What is PKI?

PKI stands for Public Key Infrastructure. It is a system of technologies, policies, and procedures used to manage digital certificates and public-private key pairs. PKI provides a secure way to authenticate the identity of individuals, devices, and organizations in a networked environment.

In a PKI, a trusted third-party entity called a Certificate Authority (CA) issues digital certificates that bind a public key to a specific entity. These certificates are used to verify the authenticity and integrity of digital communications and transactions.

The main components of a PKI include:

1. Certificate Authority (CA): A trusted entity that issues and manages digital certificates.

2. Public Key: A cryptographic key that is publicly shared and used for encryption and verifying digital signatures.

3. Private Key: A cryptographic key that is kept secret and used for decryption and creating digital signatures.

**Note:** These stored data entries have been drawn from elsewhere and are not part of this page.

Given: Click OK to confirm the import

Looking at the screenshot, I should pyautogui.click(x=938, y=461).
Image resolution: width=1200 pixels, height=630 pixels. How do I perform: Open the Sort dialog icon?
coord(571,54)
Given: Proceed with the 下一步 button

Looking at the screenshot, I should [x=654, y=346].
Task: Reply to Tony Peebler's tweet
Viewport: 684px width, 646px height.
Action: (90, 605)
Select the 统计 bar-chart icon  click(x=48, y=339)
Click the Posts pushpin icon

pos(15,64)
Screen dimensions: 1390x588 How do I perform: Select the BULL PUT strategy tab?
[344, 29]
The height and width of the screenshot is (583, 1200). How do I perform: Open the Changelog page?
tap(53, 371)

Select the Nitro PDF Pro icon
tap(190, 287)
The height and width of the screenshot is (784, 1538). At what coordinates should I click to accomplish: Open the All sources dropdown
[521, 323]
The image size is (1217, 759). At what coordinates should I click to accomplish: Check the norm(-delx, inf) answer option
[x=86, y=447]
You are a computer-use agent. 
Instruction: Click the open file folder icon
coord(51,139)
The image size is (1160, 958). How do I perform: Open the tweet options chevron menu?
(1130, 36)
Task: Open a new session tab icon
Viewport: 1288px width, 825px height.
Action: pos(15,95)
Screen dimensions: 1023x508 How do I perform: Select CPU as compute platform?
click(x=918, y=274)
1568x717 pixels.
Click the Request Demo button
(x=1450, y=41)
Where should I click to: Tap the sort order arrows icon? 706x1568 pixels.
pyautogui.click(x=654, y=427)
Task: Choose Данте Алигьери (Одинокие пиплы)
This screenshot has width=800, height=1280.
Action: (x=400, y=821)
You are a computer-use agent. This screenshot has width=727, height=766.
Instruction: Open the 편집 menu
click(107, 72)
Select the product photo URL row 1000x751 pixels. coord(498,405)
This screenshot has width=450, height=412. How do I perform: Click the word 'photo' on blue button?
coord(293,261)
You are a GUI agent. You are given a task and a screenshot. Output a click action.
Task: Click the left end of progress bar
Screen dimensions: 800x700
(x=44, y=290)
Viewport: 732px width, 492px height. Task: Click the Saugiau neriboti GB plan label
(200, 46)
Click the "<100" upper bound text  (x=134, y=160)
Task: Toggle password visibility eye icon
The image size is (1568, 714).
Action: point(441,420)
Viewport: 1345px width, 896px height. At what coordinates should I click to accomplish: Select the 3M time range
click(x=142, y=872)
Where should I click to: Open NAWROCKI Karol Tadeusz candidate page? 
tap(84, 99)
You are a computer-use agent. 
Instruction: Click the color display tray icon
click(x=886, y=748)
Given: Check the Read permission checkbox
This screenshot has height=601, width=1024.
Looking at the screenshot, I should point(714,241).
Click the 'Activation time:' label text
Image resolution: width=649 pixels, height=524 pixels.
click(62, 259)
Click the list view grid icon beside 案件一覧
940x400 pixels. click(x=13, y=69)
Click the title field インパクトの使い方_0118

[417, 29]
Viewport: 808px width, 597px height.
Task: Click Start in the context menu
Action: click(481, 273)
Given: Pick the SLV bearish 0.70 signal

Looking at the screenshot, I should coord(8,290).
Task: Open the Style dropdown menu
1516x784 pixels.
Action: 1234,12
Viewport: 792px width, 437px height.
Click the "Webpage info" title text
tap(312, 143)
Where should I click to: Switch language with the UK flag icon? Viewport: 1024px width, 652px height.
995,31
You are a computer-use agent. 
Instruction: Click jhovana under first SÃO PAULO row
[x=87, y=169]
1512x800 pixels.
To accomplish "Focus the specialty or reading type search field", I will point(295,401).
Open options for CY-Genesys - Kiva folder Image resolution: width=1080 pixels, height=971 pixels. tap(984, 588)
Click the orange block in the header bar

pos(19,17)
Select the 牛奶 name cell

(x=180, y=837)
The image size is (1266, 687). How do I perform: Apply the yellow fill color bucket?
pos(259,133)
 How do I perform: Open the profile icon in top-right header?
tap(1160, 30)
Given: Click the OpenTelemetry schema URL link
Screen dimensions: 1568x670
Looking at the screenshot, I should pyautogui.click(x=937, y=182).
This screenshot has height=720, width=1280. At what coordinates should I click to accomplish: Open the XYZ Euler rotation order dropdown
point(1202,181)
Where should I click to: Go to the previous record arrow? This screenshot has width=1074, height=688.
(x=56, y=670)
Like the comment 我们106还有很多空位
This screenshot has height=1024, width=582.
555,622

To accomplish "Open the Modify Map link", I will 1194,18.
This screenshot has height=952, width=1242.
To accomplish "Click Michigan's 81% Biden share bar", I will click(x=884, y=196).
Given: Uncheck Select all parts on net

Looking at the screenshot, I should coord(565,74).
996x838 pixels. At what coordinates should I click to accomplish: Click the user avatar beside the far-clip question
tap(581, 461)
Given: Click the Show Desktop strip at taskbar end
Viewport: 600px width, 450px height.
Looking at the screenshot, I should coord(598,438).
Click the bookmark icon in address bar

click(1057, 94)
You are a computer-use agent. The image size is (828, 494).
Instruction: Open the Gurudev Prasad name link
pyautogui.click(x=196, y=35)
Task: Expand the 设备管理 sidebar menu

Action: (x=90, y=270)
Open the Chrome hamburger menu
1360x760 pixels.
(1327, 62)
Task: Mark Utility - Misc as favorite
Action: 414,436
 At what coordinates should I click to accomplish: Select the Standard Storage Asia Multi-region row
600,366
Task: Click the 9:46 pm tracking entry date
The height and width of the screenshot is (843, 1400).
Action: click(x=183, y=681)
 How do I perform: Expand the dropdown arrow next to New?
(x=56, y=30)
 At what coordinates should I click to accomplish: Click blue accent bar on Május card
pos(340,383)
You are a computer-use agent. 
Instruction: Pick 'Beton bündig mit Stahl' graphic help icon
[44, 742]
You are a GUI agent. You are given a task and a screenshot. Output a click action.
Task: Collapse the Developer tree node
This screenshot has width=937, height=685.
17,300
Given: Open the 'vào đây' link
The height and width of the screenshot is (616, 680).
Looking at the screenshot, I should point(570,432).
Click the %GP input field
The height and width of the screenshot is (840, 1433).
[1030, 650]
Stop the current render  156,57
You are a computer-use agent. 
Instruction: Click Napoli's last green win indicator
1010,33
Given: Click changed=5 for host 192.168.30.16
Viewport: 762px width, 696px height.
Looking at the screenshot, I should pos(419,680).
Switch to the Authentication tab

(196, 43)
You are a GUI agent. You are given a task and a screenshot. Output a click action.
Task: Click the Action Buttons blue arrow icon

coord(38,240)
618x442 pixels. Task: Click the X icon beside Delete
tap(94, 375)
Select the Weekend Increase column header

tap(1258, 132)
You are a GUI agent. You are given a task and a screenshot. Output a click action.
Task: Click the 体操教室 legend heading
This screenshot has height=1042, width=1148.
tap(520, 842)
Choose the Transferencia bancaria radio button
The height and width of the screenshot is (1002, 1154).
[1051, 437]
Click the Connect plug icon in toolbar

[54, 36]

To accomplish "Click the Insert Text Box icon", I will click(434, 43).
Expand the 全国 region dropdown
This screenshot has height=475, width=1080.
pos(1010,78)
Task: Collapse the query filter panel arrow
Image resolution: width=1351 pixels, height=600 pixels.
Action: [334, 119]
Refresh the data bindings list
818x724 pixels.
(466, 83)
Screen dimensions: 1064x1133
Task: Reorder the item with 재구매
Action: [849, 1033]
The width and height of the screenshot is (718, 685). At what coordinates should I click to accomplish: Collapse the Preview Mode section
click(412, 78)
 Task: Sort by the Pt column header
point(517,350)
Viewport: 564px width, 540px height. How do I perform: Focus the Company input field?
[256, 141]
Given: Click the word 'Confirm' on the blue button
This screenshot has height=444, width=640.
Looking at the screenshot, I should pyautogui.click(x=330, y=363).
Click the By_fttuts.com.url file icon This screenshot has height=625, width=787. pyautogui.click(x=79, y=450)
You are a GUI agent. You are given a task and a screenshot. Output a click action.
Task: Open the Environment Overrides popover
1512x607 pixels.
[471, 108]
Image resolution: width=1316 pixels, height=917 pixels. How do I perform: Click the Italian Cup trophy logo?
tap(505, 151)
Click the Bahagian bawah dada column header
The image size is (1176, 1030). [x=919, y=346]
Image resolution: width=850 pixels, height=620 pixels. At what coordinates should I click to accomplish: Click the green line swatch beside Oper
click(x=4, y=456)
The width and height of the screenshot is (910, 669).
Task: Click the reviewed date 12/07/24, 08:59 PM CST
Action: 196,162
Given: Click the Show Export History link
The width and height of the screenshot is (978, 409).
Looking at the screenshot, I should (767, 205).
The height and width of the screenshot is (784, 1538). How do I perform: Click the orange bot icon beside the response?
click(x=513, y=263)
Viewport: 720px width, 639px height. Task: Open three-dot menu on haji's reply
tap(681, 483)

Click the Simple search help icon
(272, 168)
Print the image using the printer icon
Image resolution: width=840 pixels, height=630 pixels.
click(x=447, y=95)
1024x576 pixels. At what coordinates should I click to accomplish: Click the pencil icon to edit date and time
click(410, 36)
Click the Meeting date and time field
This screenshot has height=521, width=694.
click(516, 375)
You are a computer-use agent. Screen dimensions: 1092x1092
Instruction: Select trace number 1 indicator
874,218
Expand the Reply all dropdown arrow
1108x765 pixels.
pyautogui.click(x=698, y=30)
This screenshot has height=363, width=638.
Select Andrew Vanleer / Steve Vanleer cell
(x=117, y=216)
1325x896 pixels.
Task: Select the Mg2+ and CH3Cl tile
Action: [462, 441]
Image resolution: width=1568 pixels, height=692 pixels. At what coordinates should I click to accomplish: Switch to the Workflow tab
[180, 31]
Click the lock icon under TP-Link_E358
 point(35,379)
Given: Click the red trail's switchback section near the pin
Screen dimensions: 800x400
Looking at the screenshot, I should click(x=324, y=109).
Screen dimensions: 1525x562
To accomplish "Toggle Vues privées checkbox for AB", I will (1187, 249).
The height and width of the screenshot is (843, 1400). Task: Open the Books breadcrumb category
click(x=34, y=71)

4. Digital Certificate: A digitally signed document that binds a public key to an entity’s identity. It contains information such as the entity’s name, public key, and the CA’s digital signature.

5. Certificate Revocation: The process of invalidating a digital certificate before its expiration date. This can happen if the private key is compromised or if the entity’s information changes.

PKI is widely used in various applications, including secure email communication, secure web browsing (HTTPS), digital signatures, and secure access to networks and systems. It provides a foundation for establishing trust and ensuring the confidentiality, integrity, and authenticity of digital communications.